▶ [What to produce] Return the lines that run from the line containing "Image resolution: width=900" through the end of the entries, both ends included. Leave out all pictures.
Material shown START
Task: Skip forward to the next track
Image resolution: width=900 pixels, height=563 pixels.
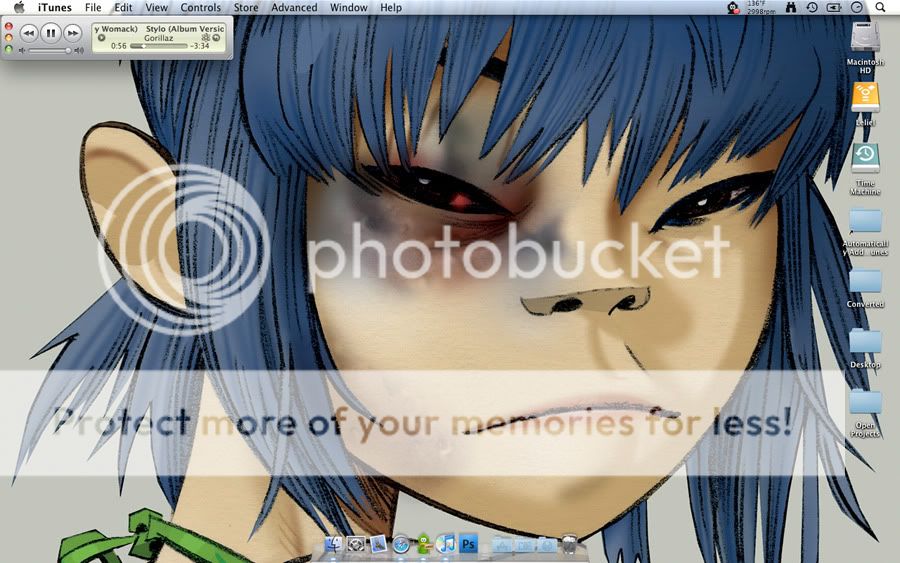Action: 72,33
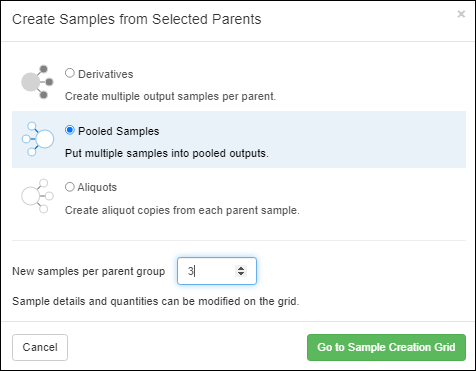Cancel the sample creation dialog

(x=40, y=347)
Material shown END
▶ [Exercise response]
Image resolution: width=900 pixels, height=563 pixels.
Action: 72,33
Cancel the sample creation dialog

(x=40, y=347)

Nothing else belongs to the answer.